▸ **PROBLEM DESCRIPTION**: From the entries below, copy exactly the lines from the one that contains "Screen dimensions: 660x563" through the one that contains "This screenshot has height=972, width=972.", both included, and only those.

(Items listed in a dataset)
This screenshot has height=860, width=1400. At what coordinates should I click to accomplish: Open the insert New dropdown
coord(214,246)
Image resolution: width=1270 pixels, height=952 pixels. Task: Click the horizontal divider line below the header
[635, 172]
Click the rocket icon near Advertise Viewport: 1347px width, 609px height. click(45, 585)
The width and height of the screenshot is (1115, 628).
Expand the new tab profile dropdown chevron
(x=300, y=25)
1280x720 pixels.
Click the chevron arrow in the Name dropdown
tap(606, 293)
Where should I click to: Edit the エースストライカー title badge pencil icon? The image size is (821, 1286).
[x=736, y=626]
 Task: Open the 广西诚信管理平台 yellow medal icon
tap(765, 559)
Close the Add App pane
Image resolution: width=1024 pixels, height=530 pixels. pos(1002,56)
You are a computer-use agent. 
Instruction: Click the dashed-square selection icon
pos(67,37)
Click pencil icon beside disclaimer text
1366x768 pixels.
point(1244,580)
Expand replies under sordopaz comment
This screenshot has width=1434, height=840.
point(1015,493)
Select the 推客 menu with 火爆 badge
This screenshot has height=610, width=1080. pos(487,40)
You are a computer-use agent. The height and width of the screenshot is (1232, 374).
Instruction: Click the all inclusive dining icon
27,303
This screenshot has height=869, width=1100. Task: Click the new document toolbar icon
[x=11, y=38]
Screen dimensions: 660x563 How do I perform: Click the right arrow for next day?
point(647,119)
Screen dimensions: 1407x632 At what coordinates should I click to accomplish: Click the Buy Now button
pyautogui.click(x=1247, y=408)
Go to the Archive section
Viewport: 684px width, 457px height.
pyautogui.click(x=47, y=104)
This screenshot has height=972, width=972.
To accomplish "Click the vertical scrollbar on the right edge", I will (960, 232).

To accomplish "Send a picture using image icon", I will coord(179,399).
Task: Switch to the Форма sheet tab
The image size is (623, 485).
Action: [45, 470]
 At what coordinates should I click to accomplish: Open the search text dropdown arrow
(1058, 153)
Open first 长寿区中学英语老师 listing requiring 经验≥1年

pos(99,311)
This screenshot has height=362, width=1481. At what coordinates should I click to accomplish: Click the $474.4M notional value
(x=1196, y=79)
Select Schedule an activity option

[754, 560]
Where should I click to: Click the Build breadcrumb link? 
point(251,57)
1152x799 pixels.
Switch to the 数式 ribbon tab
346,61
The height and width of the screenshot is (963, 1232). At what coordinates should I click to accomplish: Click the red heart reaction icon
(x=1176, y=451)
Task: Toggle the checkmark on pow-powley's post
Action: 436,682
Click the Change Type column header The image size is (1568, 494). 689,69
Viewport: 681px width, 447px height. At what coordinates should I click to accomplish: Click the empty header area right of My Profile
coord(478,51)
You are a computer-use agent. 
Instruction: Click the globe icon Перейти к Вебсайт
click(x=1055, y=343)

▸ **TASK ANSWER**:
Screen dimensions: 660x563 How do I perform: Click the right arrow for next day?
point(647,119)
Screen dimensions: 1407x632 At what coordinates should I click to accomplish: Click the Buy Now button
pyautogui.click(x=1247, y=408)
Go to the Archive section
Viewport: 684px width, 457px height.
pyautogui.click(x=47, y=104)
This screenshot has height=972, width=972.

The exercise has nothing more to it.